Kacey Marse, 28, displays courage as she lists her medical history: “One stroke, three brain surgeries, two eye surgeries, four shunts… .”
She talks about those challenges so nonchalantly that one would never guess this petite young lady from Luling has battled cancer since she was 7 years old. “Surgeries never scared me,” she says. “I was used to it. When you’re 7 years old, you don’t realize what’s going on.”
Kacey’s saga began with vision problems. She was diagnosed with brain cancer at 7, suffered a stroke and then a blood clot. Her patient-physician relationship with neurosurgeon Frank Culicchia, M.D. began then.

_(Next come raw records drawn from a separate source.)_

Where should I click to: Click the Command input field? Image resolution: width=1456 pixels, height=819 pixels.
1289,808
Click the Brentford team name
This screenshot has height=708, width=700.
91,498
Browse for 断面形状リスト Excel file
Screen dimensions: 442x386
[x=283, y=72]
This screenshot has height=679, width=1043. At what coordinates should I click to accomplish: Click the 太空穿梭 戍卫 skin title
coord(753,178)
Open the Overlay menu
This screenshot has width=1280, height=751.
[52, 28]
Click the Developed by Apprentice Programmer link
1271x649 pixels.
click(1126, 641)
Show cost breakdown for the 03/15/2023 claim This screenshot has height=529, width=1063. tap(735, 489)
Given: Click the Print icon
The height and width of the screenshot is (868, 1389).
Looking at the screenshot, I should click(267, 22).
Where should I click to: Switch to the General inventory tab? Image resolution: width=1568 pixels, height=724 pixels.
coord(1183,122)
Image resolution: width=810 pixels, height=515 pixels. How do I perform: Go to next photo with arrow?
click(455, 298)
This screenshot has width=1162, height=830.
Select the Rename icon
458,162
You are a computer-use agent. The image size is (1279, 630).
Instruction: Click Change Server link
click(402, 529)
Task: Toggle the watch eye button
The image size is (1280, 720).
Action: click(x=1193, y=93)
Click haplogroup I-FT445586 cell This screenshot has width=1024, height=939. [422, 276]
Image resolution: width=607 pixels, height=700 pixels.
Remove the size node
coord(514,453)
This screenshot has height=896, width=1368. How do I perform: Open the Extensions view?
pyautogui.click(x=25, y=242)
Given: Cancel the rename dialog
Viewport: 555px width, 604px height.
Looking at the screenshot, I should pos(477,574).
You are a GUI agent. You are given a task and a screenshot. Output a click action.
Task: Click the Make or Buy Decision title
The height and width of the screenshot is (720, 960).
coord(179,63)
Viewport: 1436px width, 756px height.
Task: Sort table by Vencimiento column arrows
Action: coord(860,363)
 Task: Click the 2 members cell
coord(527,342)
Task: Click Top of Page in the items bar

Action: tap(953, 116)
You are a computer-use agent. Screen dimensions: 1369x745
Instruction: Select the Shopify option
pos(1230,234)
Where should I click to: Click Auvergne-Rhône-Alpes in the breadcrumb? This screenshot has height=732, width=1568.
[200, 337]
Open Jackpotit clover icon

As she grew up, Kacey developed uncanny fortitude and courage. She never let her condition slow her down or diminish her sense of humor.
Finally, new medical technology provided hope of eradicating the tumor that had plagued Kacey all of her life. Kacey was left with vision impairment that took two more surgeries to correct.
“There are risks to every surgery,” Kacey explains. “The goal was to get rid of my tumor.”
“Kacey had a juvenile pilocytic astrocytoma, a low-grade tumor that is not as aggressive as other brain cancers, but still a cancer that can kill and disable. Kacey fought two relapses and underwent radiation and chemo. She is now disease-free,” Culicchia says.
Today, Kacey leads a normal life and keeps herself busy with friends. She is 11 years cancer-free.
Throughout her life, she has endured 17 surgeries and procedures, retaining her optimistic and pleasant demeanor.